Devon turns back towards the whisp. Slowly and mechanically, he begins removing his safety suit.

Dr. Bracket
Devon what the hell are you doing?


Dr. Bracket runs to the door and attempts to open it, but it doesn't budge. Devon approaches the whisp once more.

Dr. Bracket
Devon stop! Please! It could be dangerous!


Devon slowly reaches towards the whisp. Just as his hand enters the area it resides in, he hears the rustling of leaves, a soft and gentle breeze, and the word “come”. He immediately vanishes from the room.

Dr. Bracket
Holy shit, Devon? Oh god, oh god, Dr. Ascher?

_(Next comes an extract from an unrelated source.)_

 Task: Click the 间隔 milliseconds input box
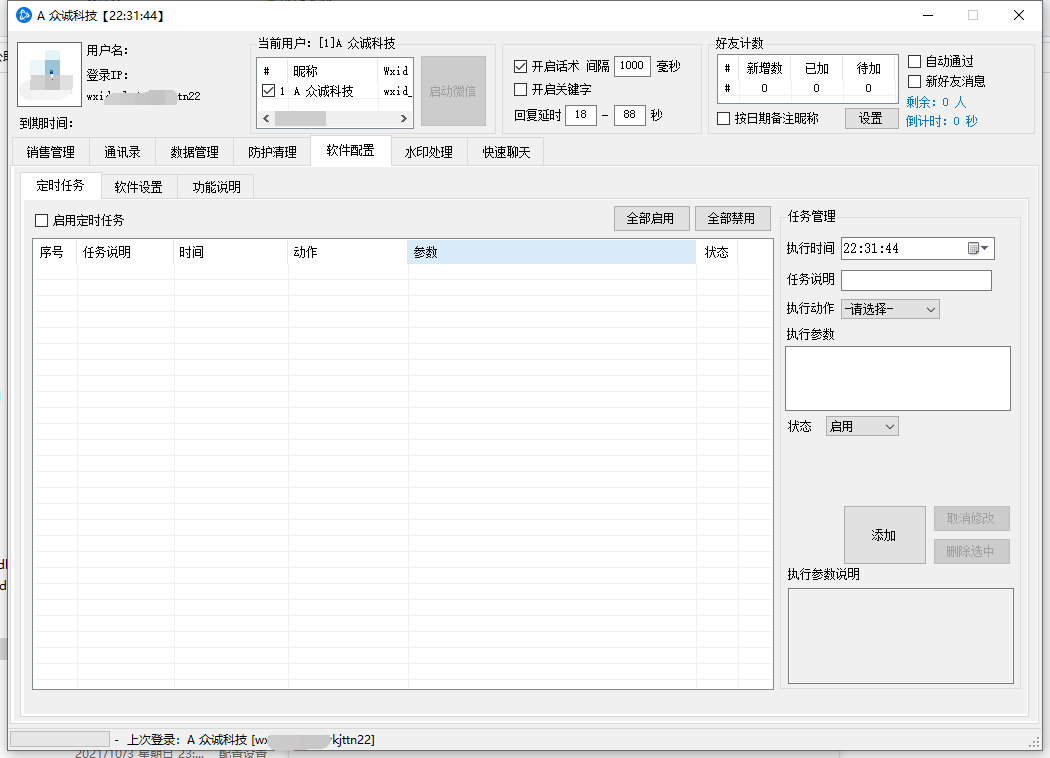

Dr. Bracket frantically scrambles around the room, searching for anything that can help her figure out what to do, though she knows quite well that there is basically nothing she can do, considering that she has no new information other than the fact that the whisp apparently eats humans or something.

Voice from Outside the Room
Dr. Bracket, what on Earth are you doing?


[Enter Dr. Raymond]

A round man in a lab coat that's a bit too slim for him enters the room. His pointed beard and thick, round glasses are a sight to behold. Dr. Bracket stops throwing papers around and looks at him, confused.

Dr. Bracket
Oh! Dr. Raymond! I… I was looking for… umm… I need to save Dr… I mean, uhh, Devon!

Dr. Raymond
Who the hell is Devon?

Dr. Bracket
He's… my… intern? No, that's not right.

Dr. Raymond
Dr. Bracket, I can assure you, no one named Devon has ever worked here

Dr. Bracket
Of course not, I must have been day dreaming again

Dr. Raymond
Please try to be sensible, alright Doctor?

Dr. Bracket
Of course sir, I’m sorry. It won’t happen again.

Dr. Raymond
Oh and by the way, they cancelled the conference. You’re off the hook… for now.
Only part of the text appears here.